## CONSIGNE
Dans le texte sur la liturgie « grégorienne », de quelle année date le dernier Code des rubriques de cette liturgie ?

## PASSAGE PRÉSENTÉ
.....

Apologie de la liturgie « grégorienne »

publié dans la doctrine catholique, regards sur le monde le 8 septembre 2016


 Apologie de la liturgie « grégorienne »

SOURCE – Lettre à Nos Frères Prêtres – FSSPX France – n°70 – juillet 2016


Le pape saint Grégoire le Grand (540-604) fut l’un des principaux ordonnateurs et réformateurs de la liturgie romaine. C’est donc à bon droit qu’on peut nommer cette liturgie, dont le dernier Code des rubriques date de 1962, la liturgie « grégorienne ».

En la célébrant, et parce que chacun risque chaque jour d’être pris par la routine, ou au moins par les obligations diverses et pressantes de la vie quotidienne, on est facilement exposé à oublier la valeur, l’intensité, la beauté de cette liturgie, et à voir s’obscurcir son propre regard spirituel.
C’est donc pour réveiller cette attention de l’âme, cette vision intérieure des richesses divines de la liturgie « grégorienne », que nous proposons dans les lignes qui suivent une modeste réflexion sur certains points forts de ce rite extraordinaire.
Par lui, en effet, nous entrons en communion avec les Pères de notre foi, nous nous confrontons vigoureusement avec l’héritage qu’ils nous ont transmis, nous sommes en relation avec les chrétiens de tous les temps et de tous les lieux, nous recevons l’aliment d’une riche vie chrétienne, dans le parfait respect de notre liberté intérieure et des élans spontanés de notre âme.
C’est pourquoi nous avons le devoir de continuer à transmettre dans son intégrité ce précieux trésor que nos prédécesseurs nous ont légué avec amour.

§-1  Un héritage a recevoir

 La religion chrétienne n’est pas d’abord fondée sur une spéculation philosophique ou scientifique, mais s’enracine plutôt dans une histoire précise. C’est en ce sens que la vie catholique est essentiellement une Tradition, c’est-à-dire la transmission ininterrompue de réalités concrètes qui contiennent le mystère divin.
On ne peut être chrétien sans se sentir profondément relié à tous les siècles qui nous ont précé- dés : nous n’inventons pas notre foi, elle nous a été donnée. Tout ce qui réalise et rend présent cette continuité historique se situe ainsi au cœur de la vie chrétienne, de l’identité catholique.

Le contact avec les Pères dans la foi

Or, précisément, la liturgie « grégorienne » a le mérite inappréciable de demeurer, après quinze siècles, très fidèle au noyau primitif de la vie chrétienne. Elle contient, en effet, de nombreux textes et rites très antiques qui se sont conservés substantiellement inchangés depuis le début de la vie publique de l’Église.
Malgré les aléas de l’histoire, ces rites et ces formules s’enracinent sans rupture grave jusqu’au tréfonds de la vie ecclésiale des premières communautés chrétiennes et même, pour certains, dans le culte synagogal. En ce sens, la liturgie « grégorienne » permet un contact direct et sans cesse renouvelé de chaque chrétien avec l’Église primitive, avec les Pères de notre foi.

.....

## LIGNES DE DONNÉES

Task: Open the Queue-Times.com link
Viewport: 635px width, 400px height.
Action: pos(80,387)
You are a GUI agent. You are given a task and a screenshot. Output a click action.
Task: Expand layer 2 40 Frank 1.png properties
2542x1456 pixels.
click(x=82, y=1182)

.....

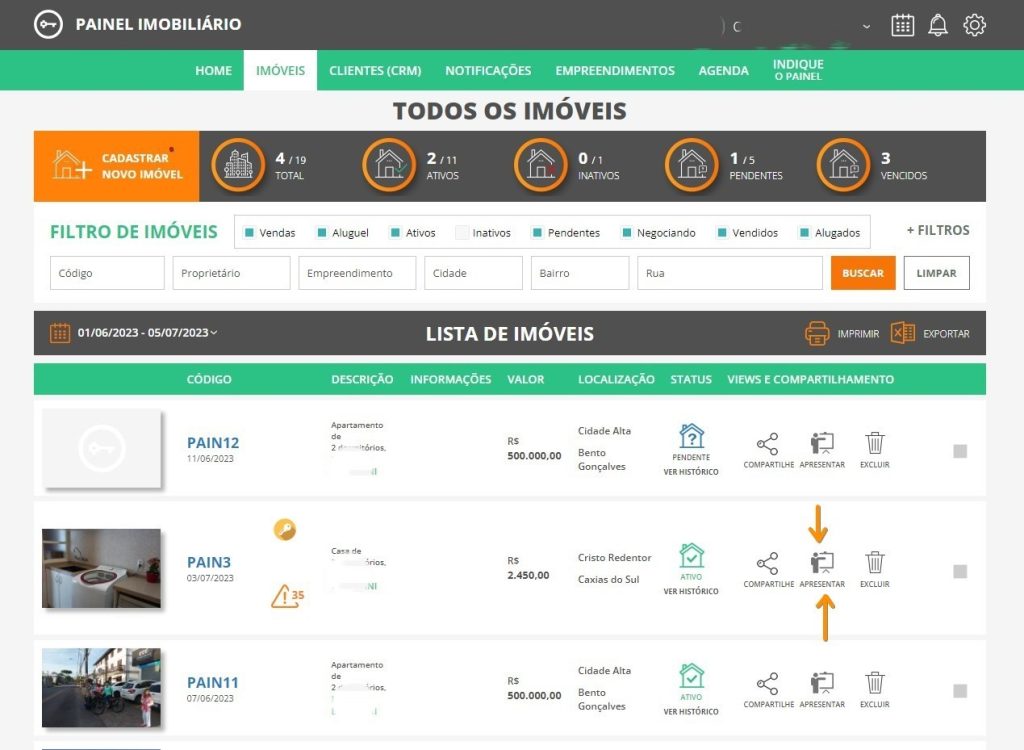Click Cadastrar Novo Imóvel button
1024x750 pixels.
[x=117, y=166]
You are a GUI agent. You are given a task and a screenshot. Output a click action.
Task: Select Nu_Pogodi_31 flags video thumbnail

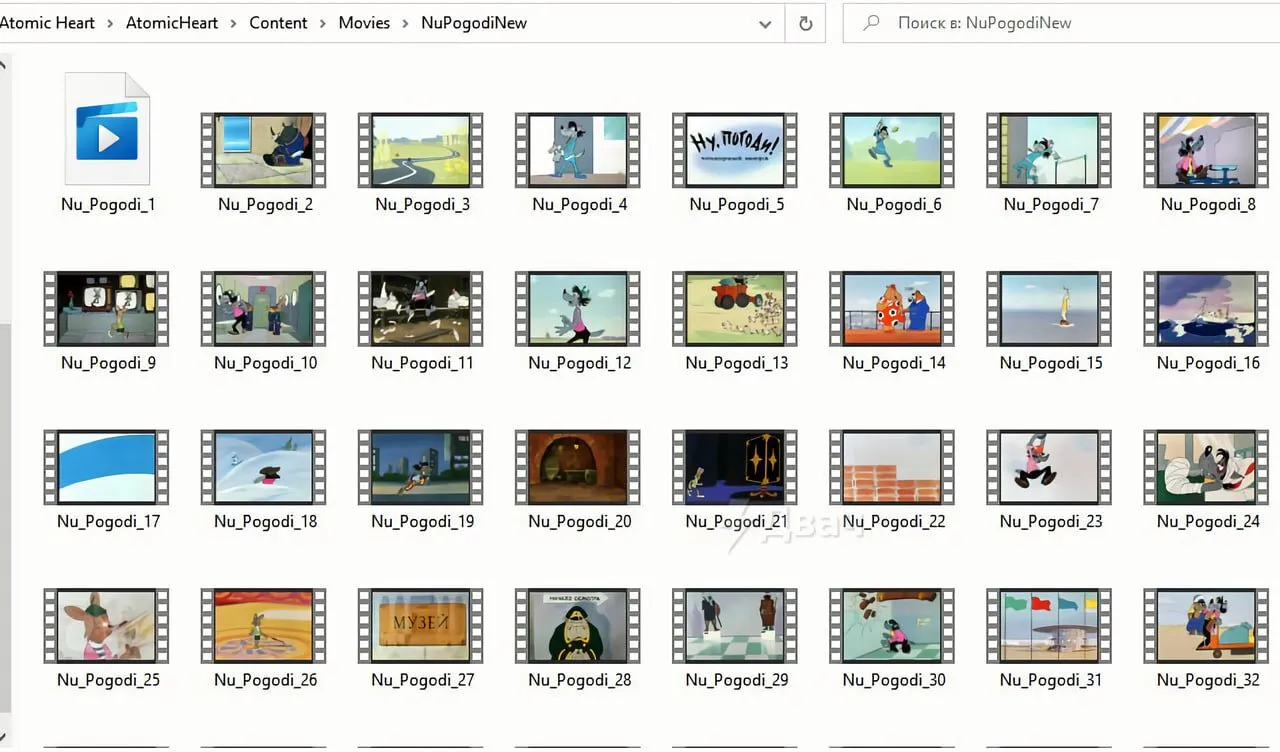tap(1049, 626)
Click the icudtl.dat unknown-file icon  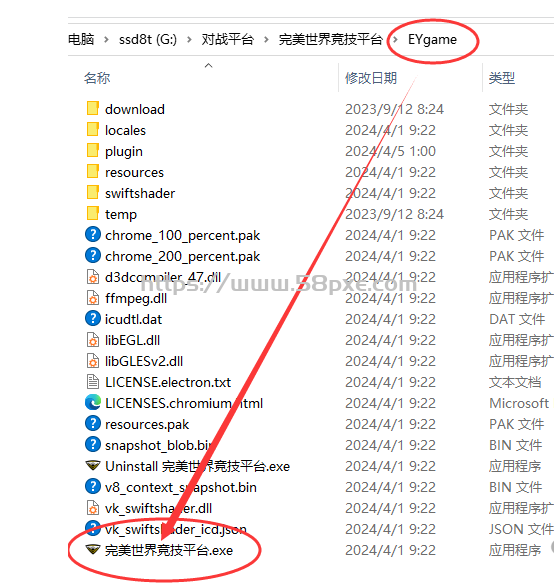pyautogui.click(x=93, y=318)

.....

## RÉPONSE COMPLÈTE
Le dernier Code des rubriques de la liturgie « grégorienne » date de 1962.